Maßnahmen eines wirksamen Compliance-Programms sollten deshalb auch diese strukturellen Bedingungen adressieren und nicht nur an die Verantwortung von Individuen appellieren. Denn wie wiederkehrende Korruptionsfälle aus anderen Branchen zeigen, schützt ein Compliance-System allein nicht vor institutionalisiertem Fehlverhalten ganzer Organisationen.

Wichtige Elemente einer neuen Korruptionsprophylaxe zu Gunsten eines integren Journalismus könnten sein:

  • Das Medienunternehmen garantiert eine gute finanzielle und personelle Infrastruktur für die Redaktionen, dazu gehören z.B. die Übernahme der Recherchekosten und gesicherte Arbeitsplätze.
  • Alle Mitarbeiter, auch freie Autoren, werden angemessen vergütet.

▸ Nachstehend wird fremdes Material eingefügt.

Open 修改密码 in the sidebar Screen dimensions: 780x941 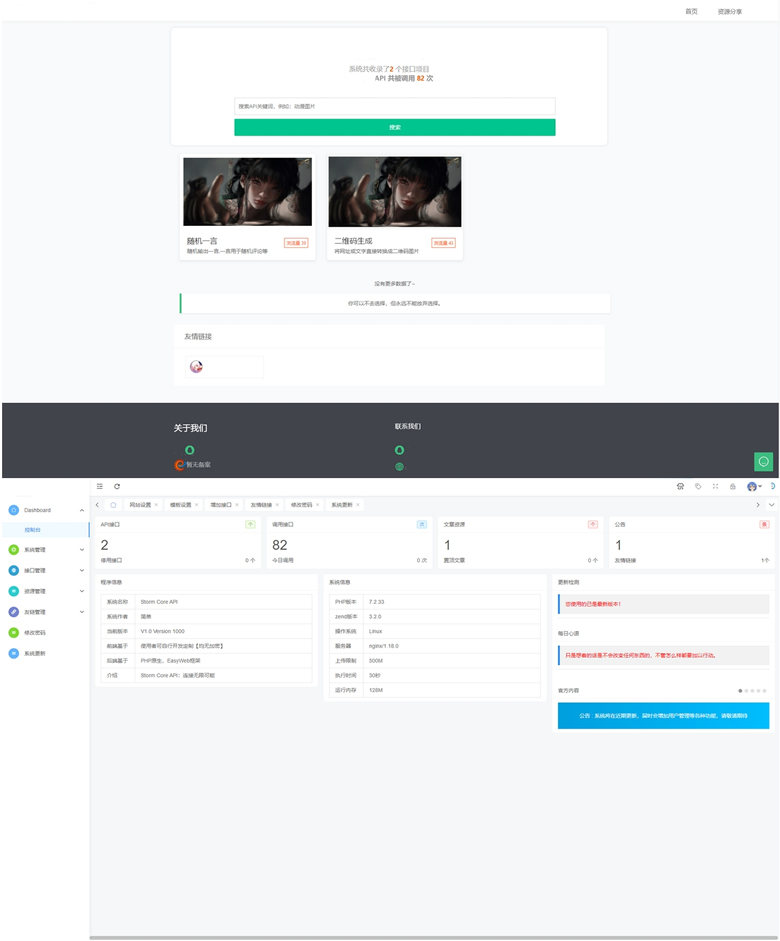coord(35,632)
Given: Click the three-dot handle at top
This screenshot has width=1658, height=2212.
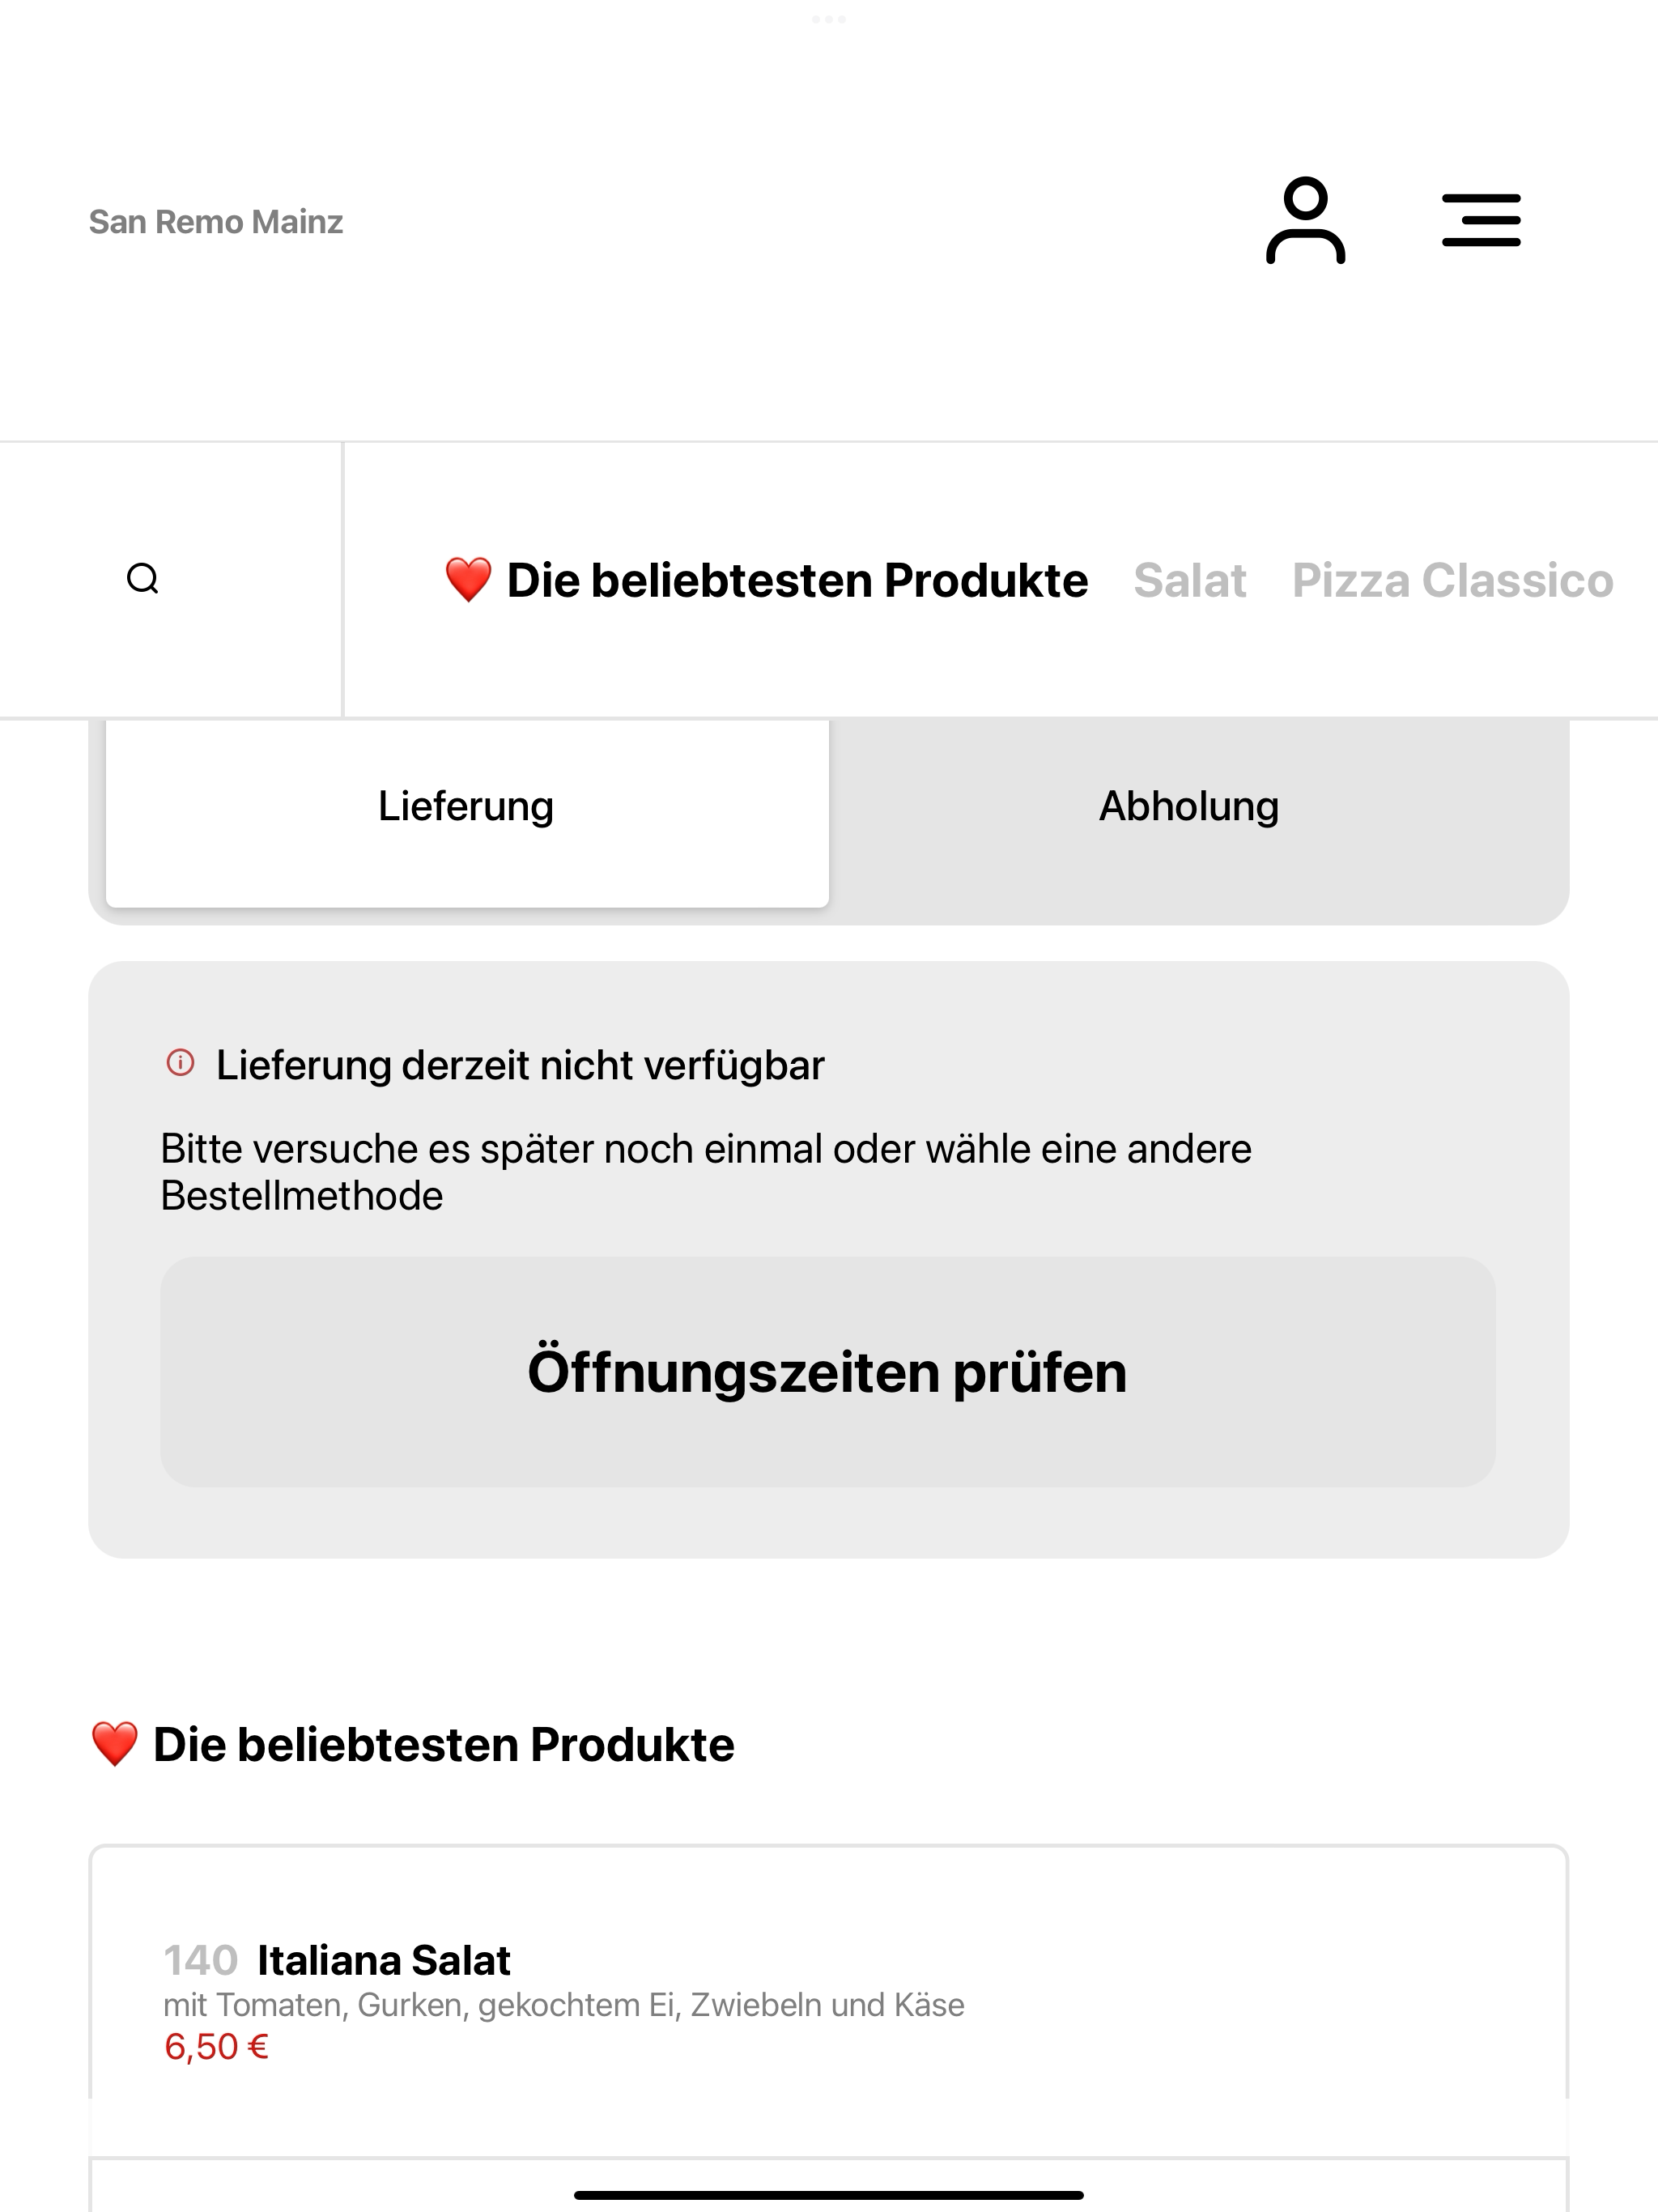Looking at the screenshot, I should [829, 19].
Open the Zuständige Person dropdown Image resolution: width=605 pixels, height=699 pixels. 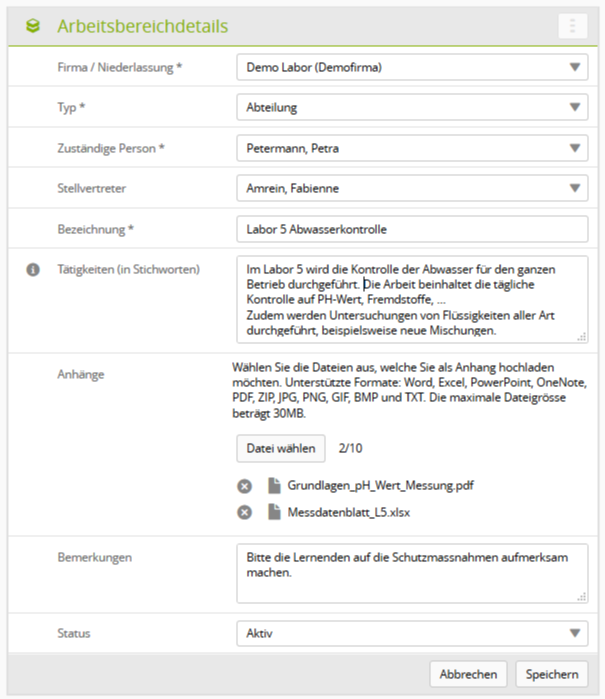tap(412, 148)
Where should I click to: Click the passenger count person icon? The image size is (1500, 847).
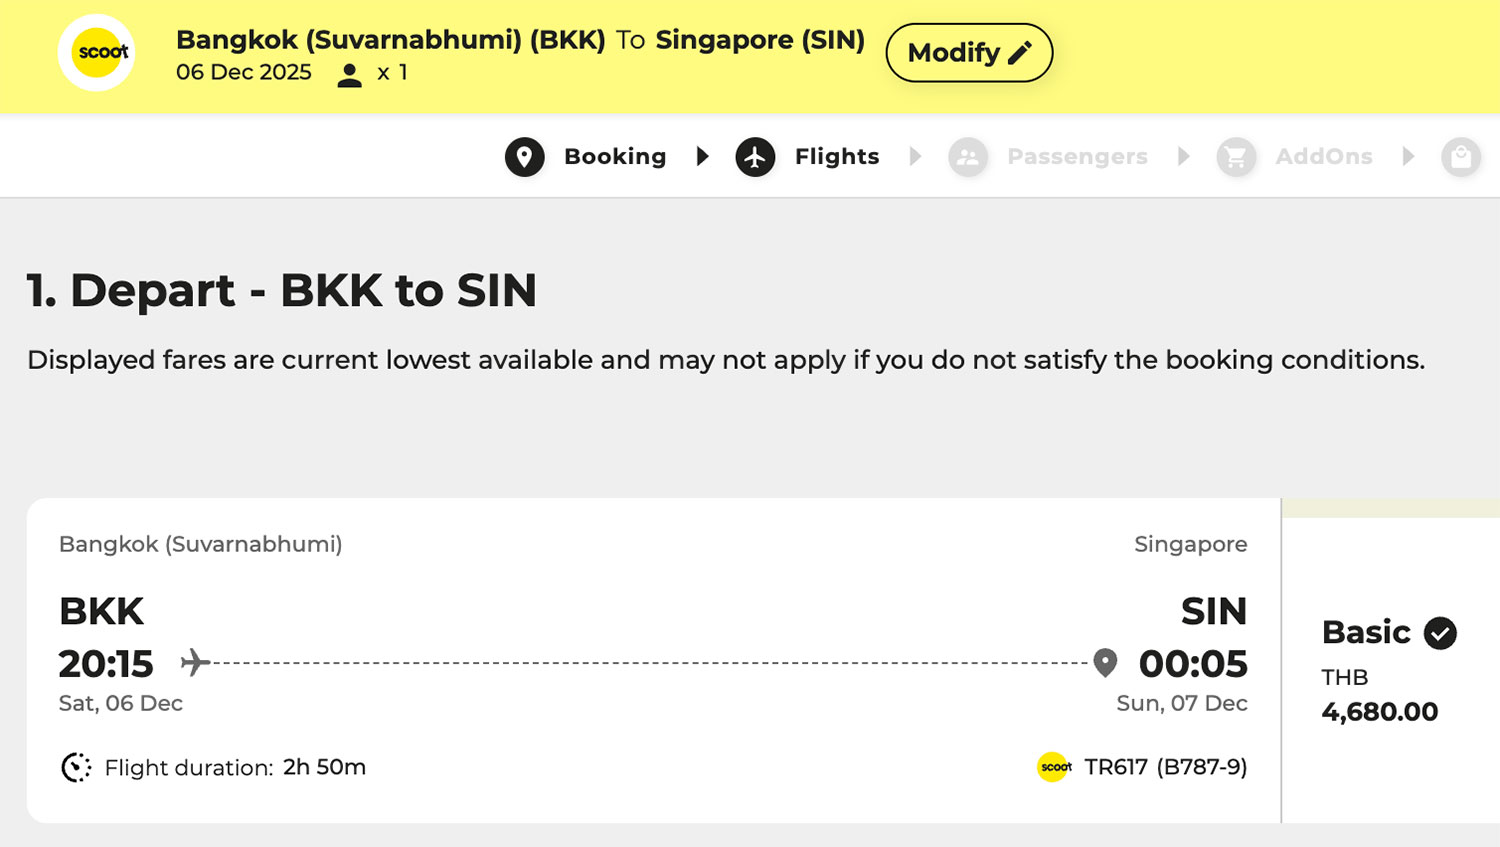[x=349, y=75]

Das hervorzuheben ist wichtig, weil immer mehr Content von den sog. Freien kommt.
  • Eine betriebliche Ausgliederung der Redaktion wird abgelehnt.
  • Umsatzeinbußen, wie sie z.B. bei Anzeigenboykotten eintreten können oder auch durch den Verzicht auf Koppelungsgeschäfte, werden von einer aufgeklärten Geschäftsleitung nicht nur toleriert, sondern bewusst entschieden.
  • Nebentätigkeiten müssen genehmigt werden und dürfen bei Interessenkonflikten nicht ausgeübt werden.
  • Es besteht eine deutliche, inhaltliche und räumliche Trennung der Abteilungen Redaktion und Werbung/Anzeigen/Marketing.
  • Medienunternehmen fordern ihre Journalisten, aber auch Verlagsmitarbeiter aktiv auf, der Chefredaktion bzw. Geschäftsleitung über Pressionsversuche von außen unmittelbar zu berichten. Hiermit könnte eine Kultur der internen Transparenz gefördert und zugleich im Interesse der Unternehmensethik deutlich gemacht: Korruption bzw. Korruptionsversuche werden nicht toleriert.
  • Es gibt klare Richtlinien für die Redaktion, was im Bereich des gesellschaftlichen Umgangs (Einladungen) und bei Aufmerksamkeiten und Geschenken gerade noch oder nicht mehr erlaubt ist. Diese Richtlinien sollten zum Anhang von Anstellungsverträgen gemacht werden. Aber auch freien Mitarbeitern sind sie in verbindlicher Form bekannt zu machen.